MS/MS sendo fragmentados através de CID (Collision Induced Decomposition – Dissociação induzida por colisão). Os dados foram coletados, processados e analisados utilizando o programa MassLynx v4.1 (Waters Corp.) e ProteinLynx v2.4 (Waters Corp.). Os peptídeos comuns a outras proteínas foram identificados por buscas em banco de dados utilizando ferramenta de pesquisa por padrão de fragmentação dos peptídeos nos programas ProteinLynx 2.4 (Waters Corp.) e MASCOT (Matrix Science). Para os demais peptídeos, as sequências

foram determinadas através da interpretação manual dos espectros de fragmentação (sequênciamento De Novo).

3.3 Clonagem molecular da lectina da Canavalia bonariensis

3.3.1 Extração de DNA genômico

O ácido desoxirribonucleico (DNA genômico) foi isolado a partir de folhas frescas da planta, utilizando-se o método baseado no detergente brometo de cetiltrimetilamonio (CTAB), descrito por Doyle & Doyle (1987), modificado.

As folhas congeladas foram maceradas com nitrogênio líquido até a obtenção de um pó fino. O macerado (aproximadamente 0,8 g) foi transferido para um tubo de fundo cônico de 15 mL contendo 8 mL de tampão de extração CTAB (Tris 100 mM pH 8,0; CTAB 2%; NaCl 1,4 mol/L; EDTA 0,02 mol/L; 2- mercaptoetanol 0,2% v/v) contendo de 1% de PVP (polivinilpirrolidona) (0,08 gramas, p/v) pré-aquecido a 60°C, o qual permaneceu em incubação por 1 hora a 60 °C, sendo homogeneizado a cada 10 minutos. A emulsão foi centrifugada por 20 minutos a 10.000 x g e a 4°C.

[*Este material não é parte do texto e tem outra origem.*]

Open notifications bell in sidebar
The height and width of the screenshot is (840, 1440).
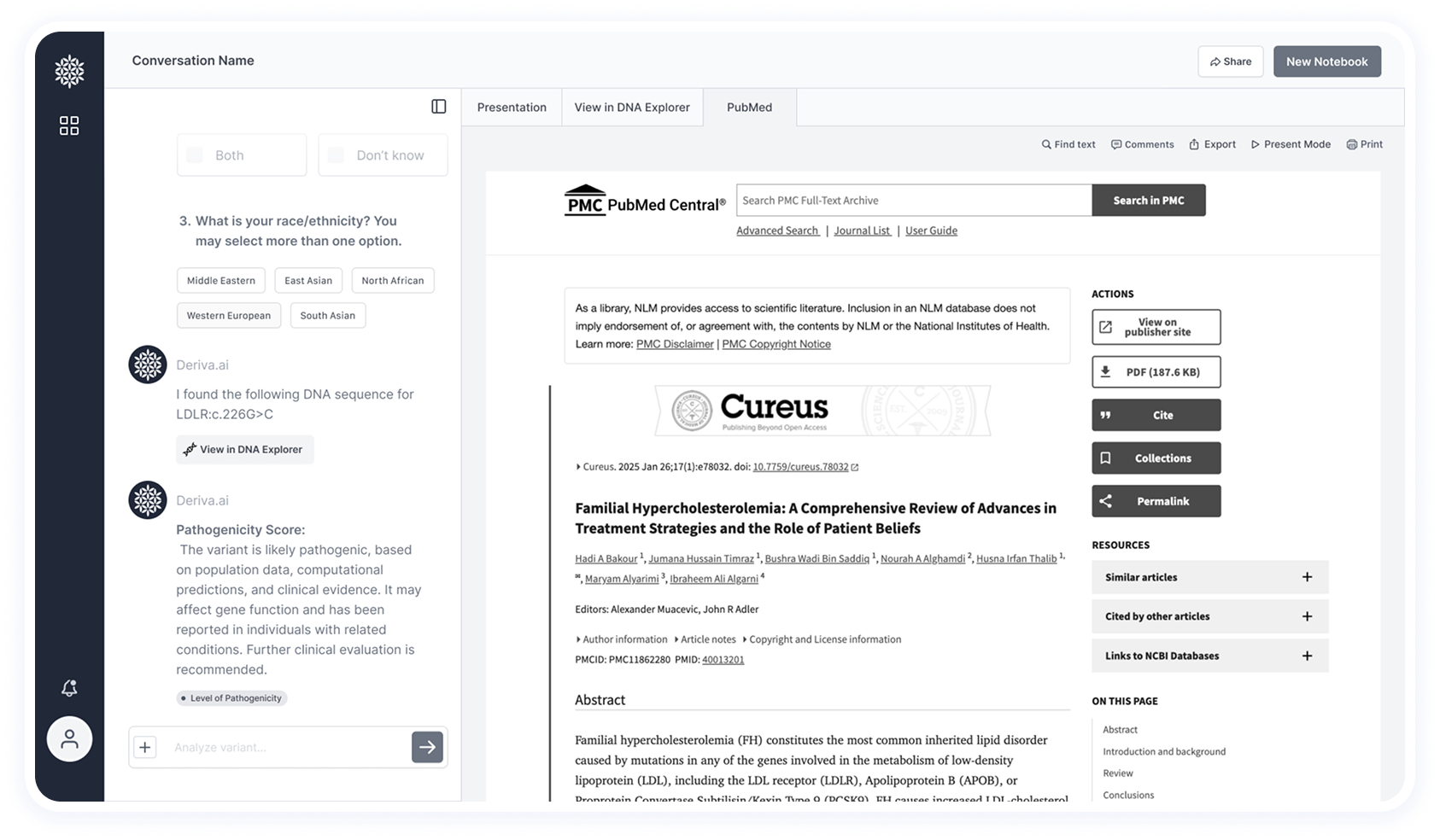point(69,688)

O sobrenadante foi transferido para um novo tubo falcon onde foi adicionado 1 volume de clorofórmio:álcool isoamílico (24:1, v/v), que permaneceu em agitação suave por 5 minutos. A emulsão foi novamente centrifugada. Após a centrifugação a fase aquosa foi coletada e transferida para um novo tubo de fundo cônico e foi adicionada a esta 0,3 volumes de isopropanol. O tubo foi invertido gentilmente e incubado no freezer -20 °C por 30 minutos.

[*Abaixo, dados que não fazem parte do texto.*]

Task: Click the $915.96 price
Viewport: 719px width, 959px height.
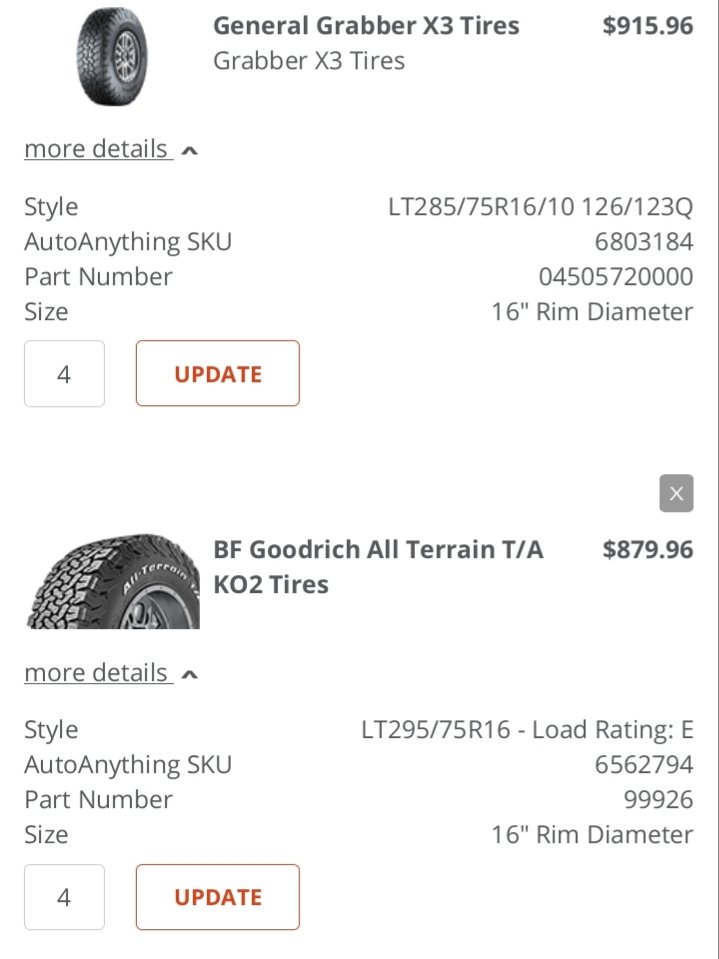Action: (x=647, y=26)
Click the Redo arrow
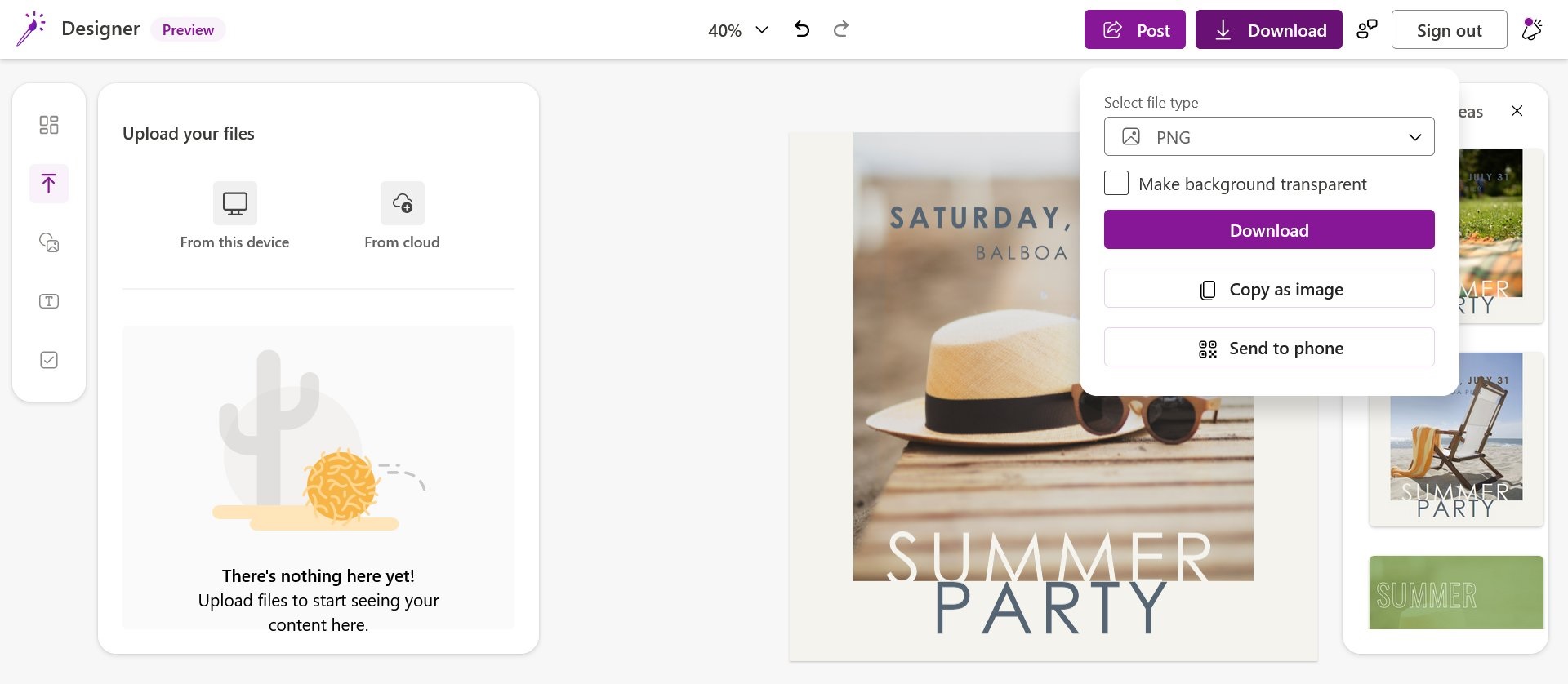The height and width of the screenshot is (684, 1568). tap(840, 29)
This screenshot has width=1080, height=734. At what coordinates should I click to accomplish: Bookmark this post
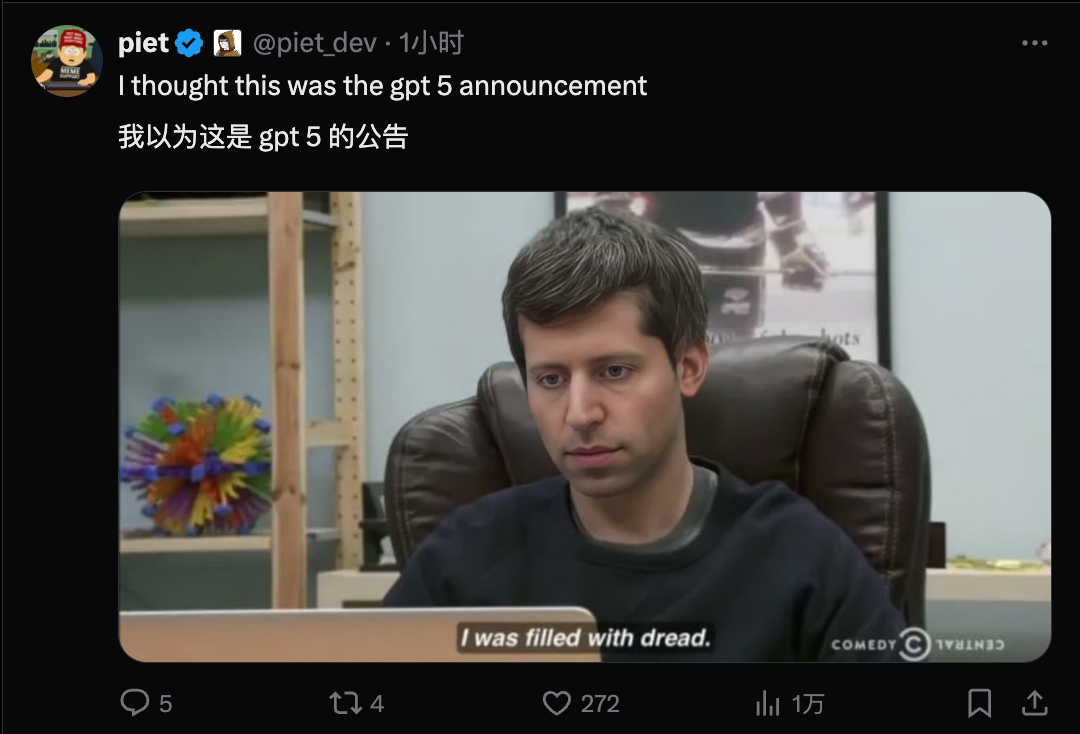pos(979,703)
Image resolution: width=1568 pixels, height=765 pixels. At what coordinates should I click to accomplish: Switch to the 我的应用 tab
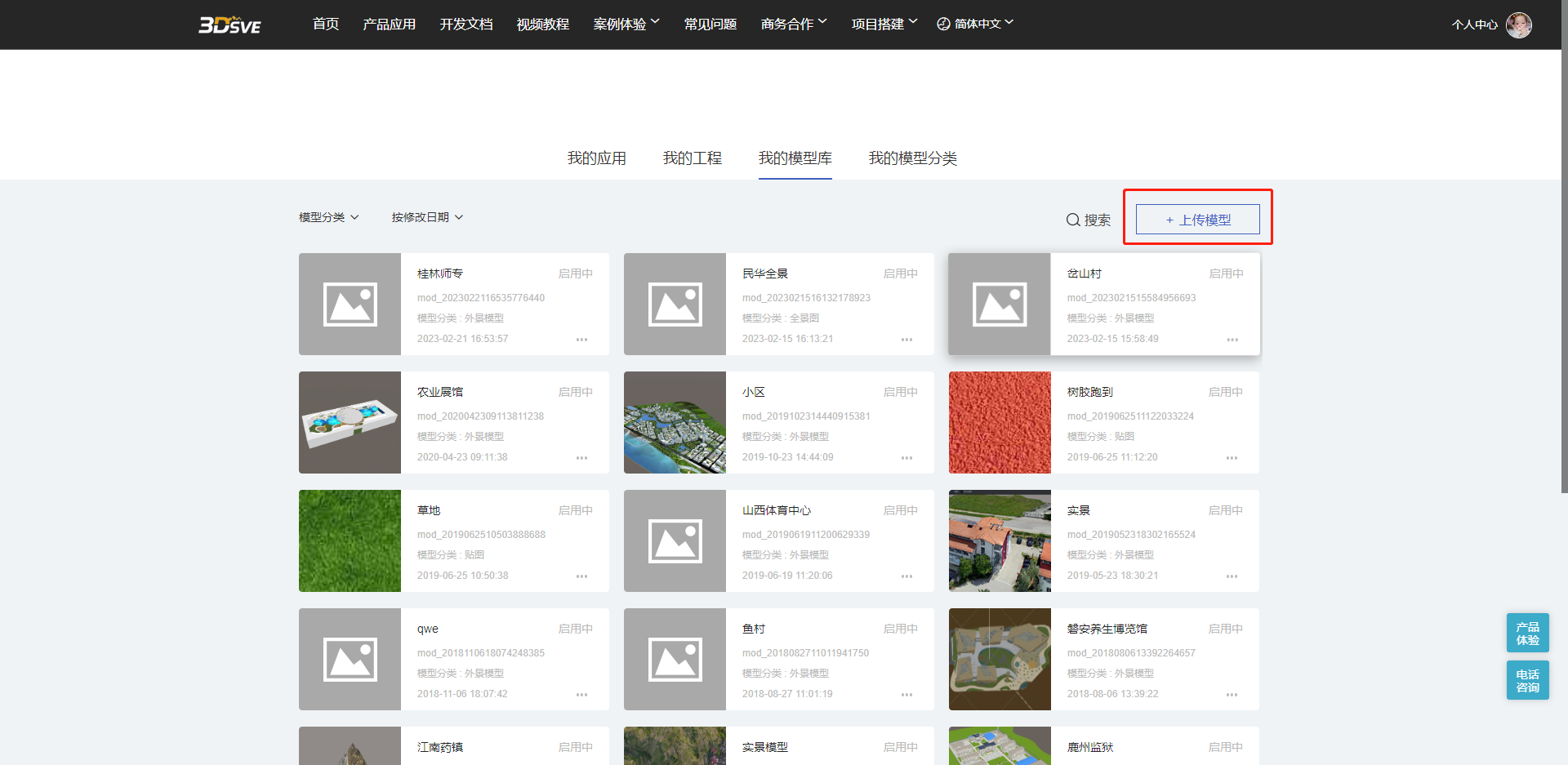(x=597, y=158)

A mistura foi centrifugada para a precipitação do DNA genômico por 10 minutos, a 10.000 x g. O sobrenadante foi descartado e o precipitado lavado com 1 mL de etanol 70%. O DNA foi recolhido e transferido para um microtubo e foi realizada outra centrifugação por 10 minutos, a 10.000 x g e a 4°C. O sobrenadante foi descartado e o tubo foi mantido aberto à temperatura ambiente até total evaporação do álcool. O DNA isolado foi ressuspendido em 50 μL de água ultrapura estéril e estocado em geladeira a 4 °C.

O DNA extraído foi submetido à eletroforese em gel de agarose a 1% contendo 0,5 μg/mL de brometo de etídio (EtBr) para análise de sua integridade. A corrida eletroforética foi submetida a uma voltagem constante de 100 V, e o gel submerso em tampão de corrida TBE (Tris-Borato 0,09 mol/L, pH 8,8, contendo EDTA 0,002 mol/L). O DNA será visualizado através de exposição do gel à iluminação ultravioleta utilizando um transluminador.